Big news coming in last evening: Google has decided to reorganise its businesses and spawn a new parent company named Alphabet. All of Google's projects will continue, but now Alphabet is running the whole operation.
Why the change? Google co-founders Larry Page and Sergey Brin say it's to allow each part of its business to focus on specific objectives. Writes Page, "Our company is operating well today, but we think we can make it cleaner and more accountable."
If you thought Google was getting a little too out-there with some of its efforts - like smart contact lenses and its life-extending company, Calico - so did Google, apparently. So those projects will now fall under the supervision of Alphabet and exist separately from Google, with Google CEO Page becoming Alphabet CEO and Brin serving as president of the new company.

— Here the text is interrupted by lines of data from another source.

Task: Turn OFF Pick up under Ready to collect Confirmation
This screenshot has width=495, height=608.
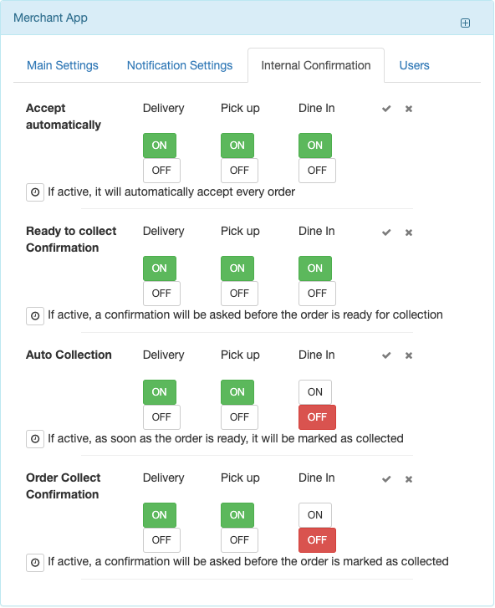Action: tap(239, 294)
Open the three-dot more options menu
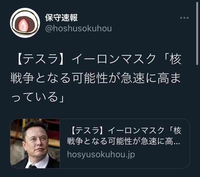This screenshot has width=200, height=177. 184,18
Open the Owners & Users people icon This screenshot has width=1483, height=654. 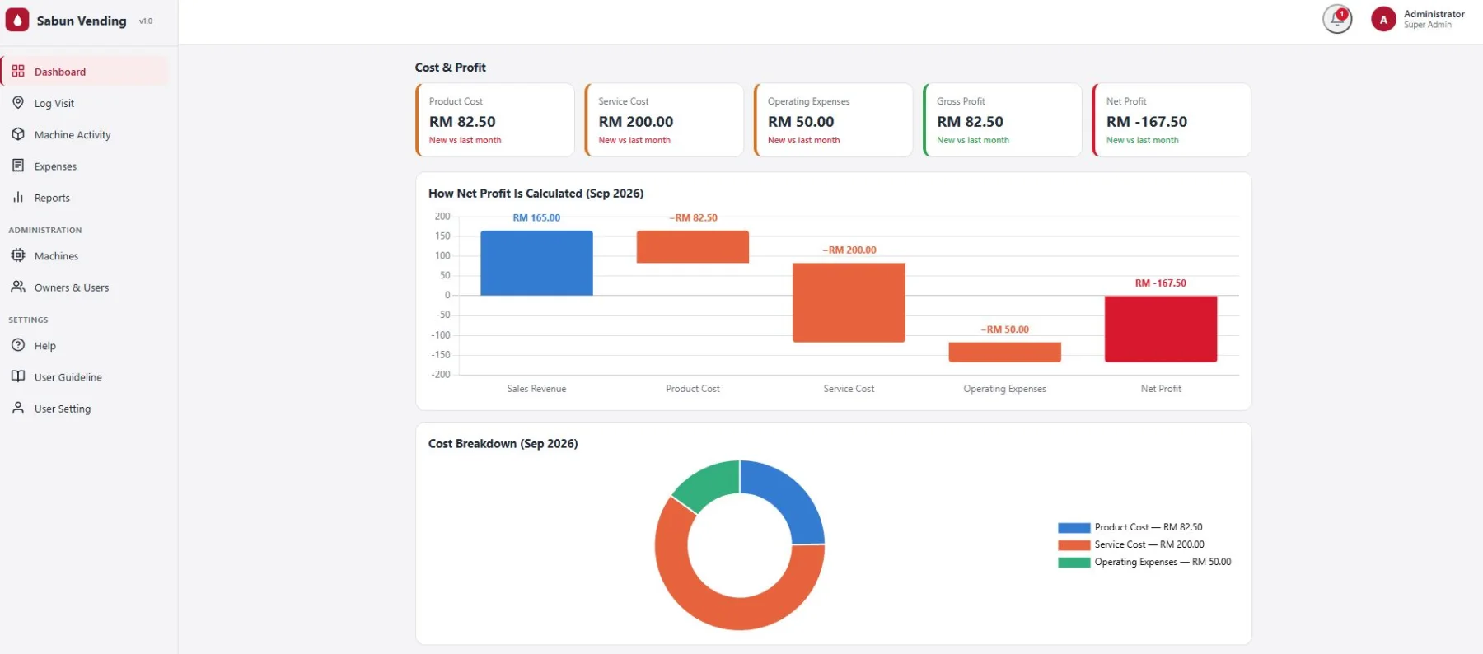[x=18, y=287]
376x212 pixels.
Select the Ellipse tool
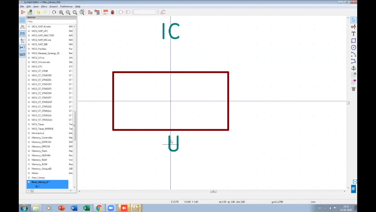tap(353, 48)
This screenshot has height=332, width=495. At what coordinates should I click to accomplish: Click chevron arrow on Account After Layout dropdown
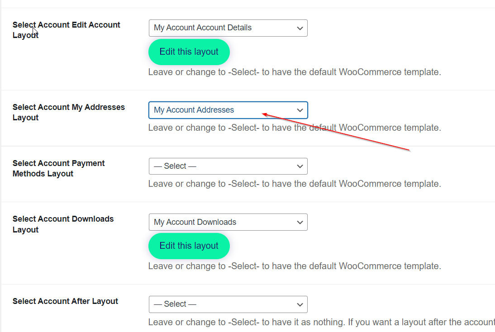(300, 304)
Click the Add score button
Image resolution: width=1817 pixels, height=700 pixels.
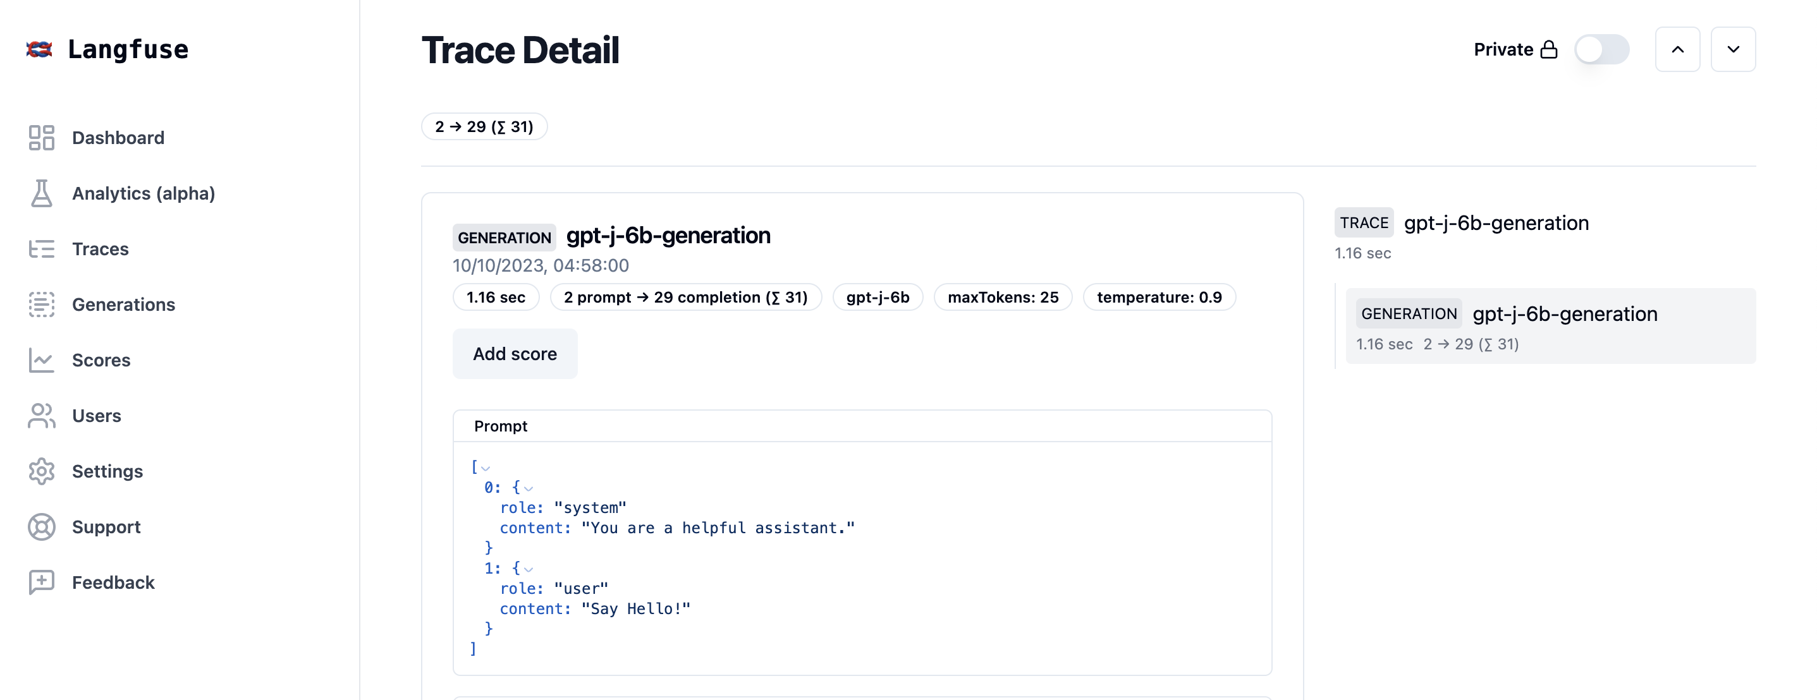515,353
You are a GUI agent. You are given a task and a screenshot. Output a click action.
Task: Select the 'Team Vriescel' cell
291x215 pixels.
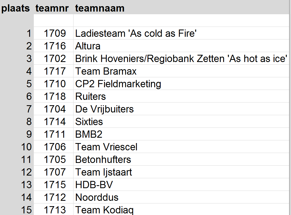click(x=106, y=147)
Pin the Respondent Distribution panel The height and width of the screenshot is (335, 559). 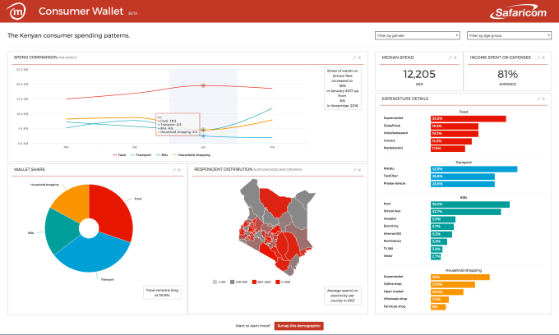click(x=354, y=170)
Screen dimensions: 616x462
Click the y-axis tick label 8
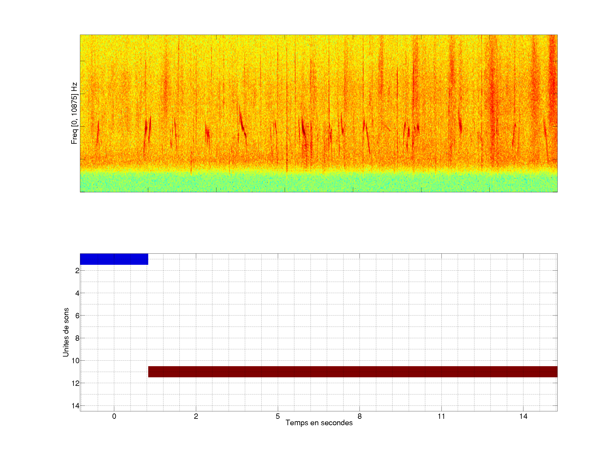coord(77,338)
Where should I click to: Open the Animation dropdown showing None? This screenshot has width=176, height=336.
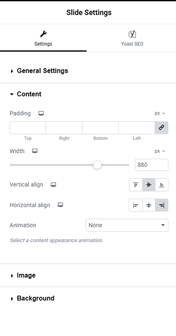(127, 225)
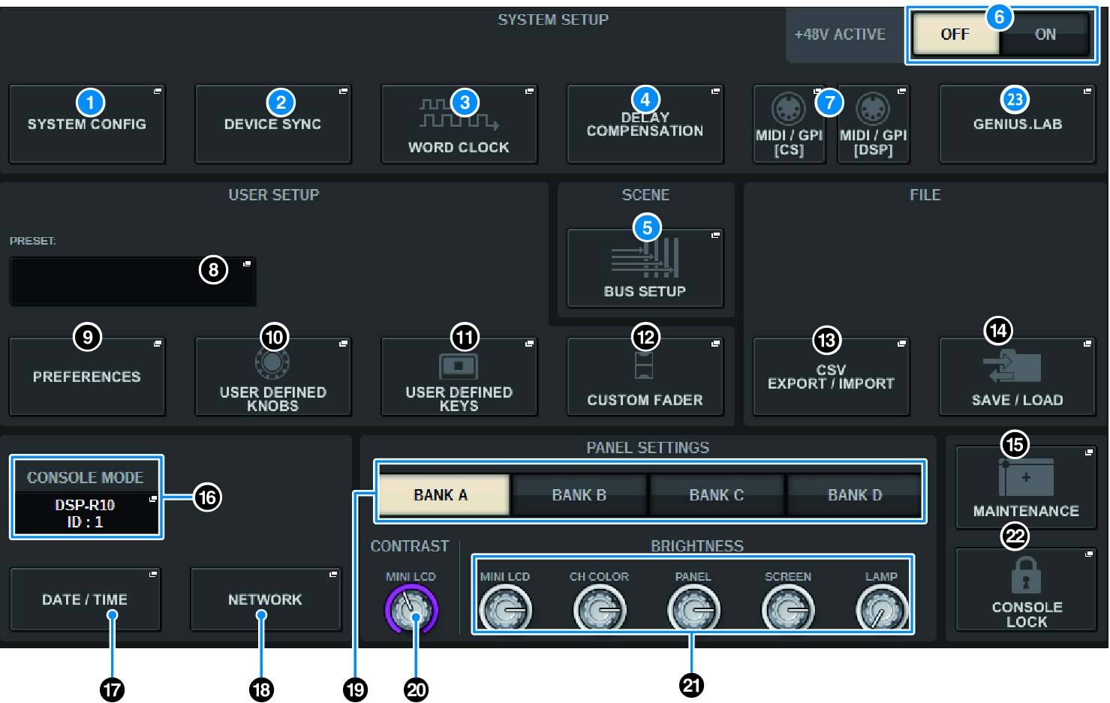Image resolution: width=1110 pixels, height=703 pixels.
Task: Open the Bus Setup icon
Action: tap(645, 259)
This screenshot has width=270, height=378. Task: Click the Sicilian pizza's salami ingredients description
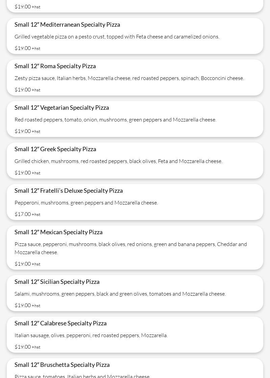click(120, 294)
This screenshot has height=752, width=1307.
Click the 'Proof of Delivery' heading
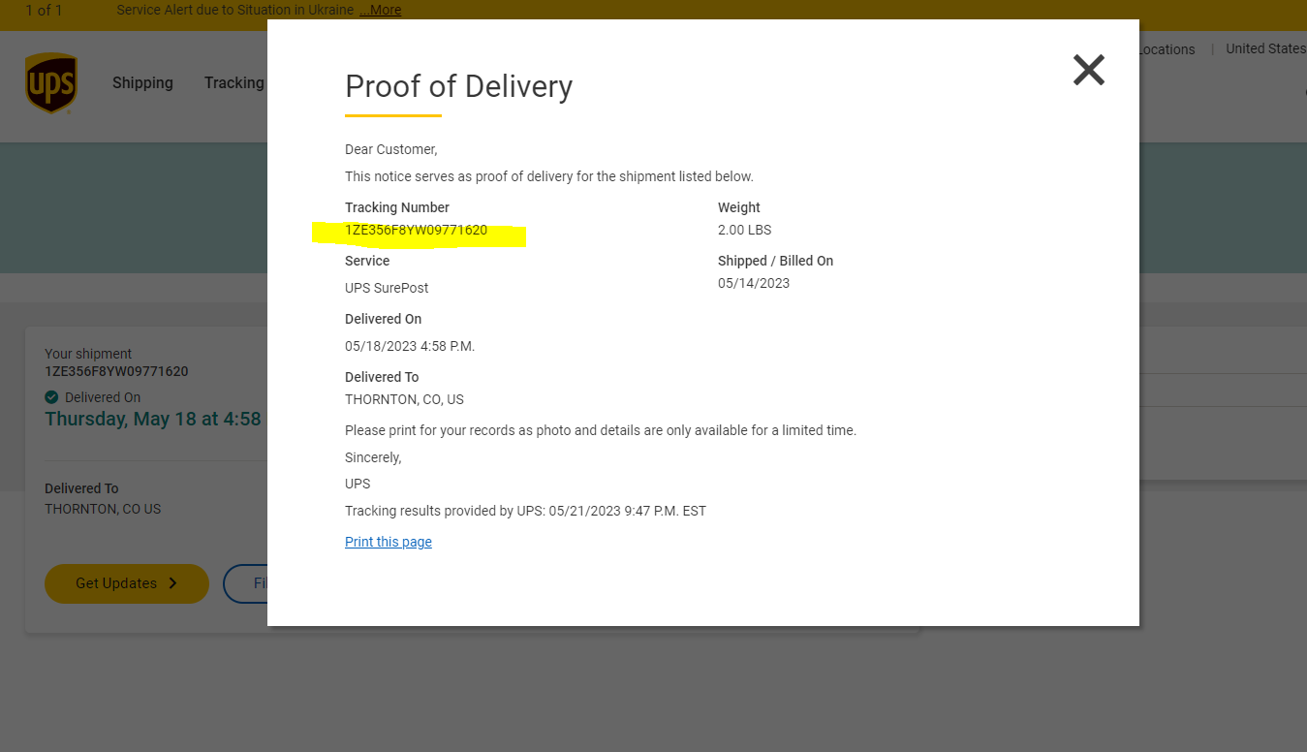coord(458,86)
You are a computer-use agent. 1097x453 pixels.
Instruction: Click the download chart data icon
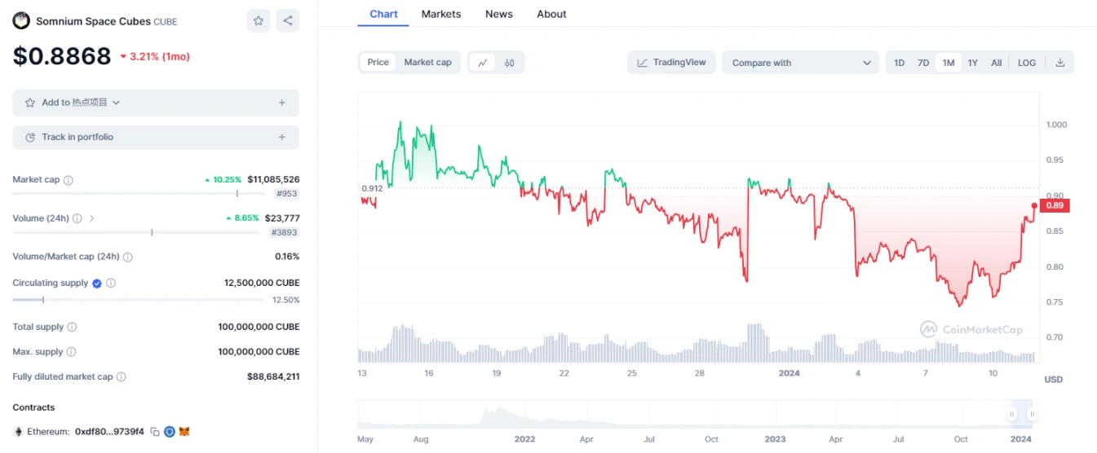pyautogui.click(x=1060, y=63)
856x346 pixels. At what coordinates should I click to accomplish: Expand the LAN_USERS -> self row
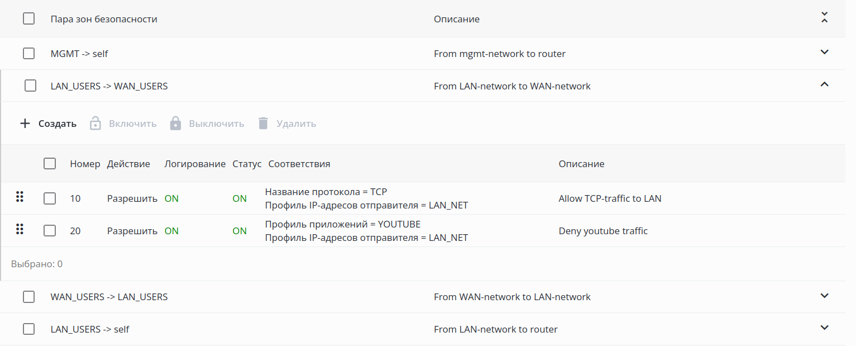click(824, 328)
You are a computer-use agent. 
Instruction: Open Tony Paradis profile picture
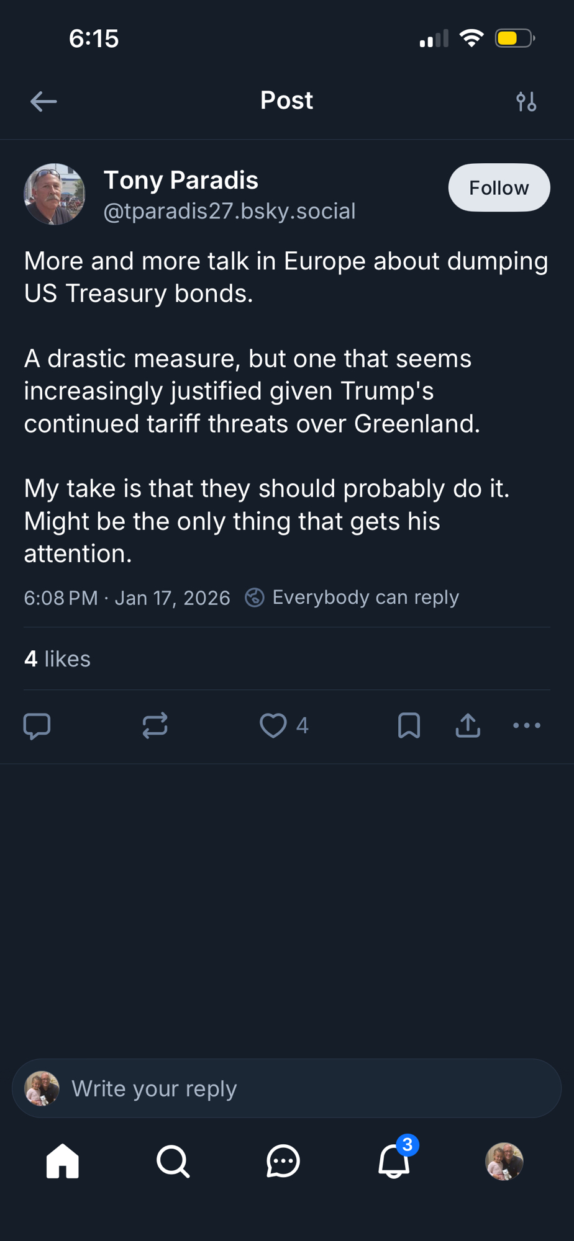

"We’ve long believed that over time companies tend to get comfortable doing the same thing, just making incremental changes," writes Page. "But in the technology industry, where revolutionary ideas drive the next big growth areas, you need to be a bit uncomfortable to stay relevant."
What does this mean for Google? Well, the company will refocus precisely on what it does best: Internet-related endeavours. So that means Android, search, YouTube, Chrome, and everything else that already makes up its core business. Only now, Sundar Pichai - who has led the Android business through its biggest successes of late - will take over as CEO of the entire refocused Google.
Most consumers and Google users shouldn't notice a thing: Google will trade under the Alphabet name in some stock markets, but when it comes to search and Android, the Google brand isn't going away. But Page says this transition will allow the overall company to "[get] more ambitious things done" and "[make] Google even better through greater focus."
Hard to argue with that. We'll let you know if we hear anything more about changes ahead.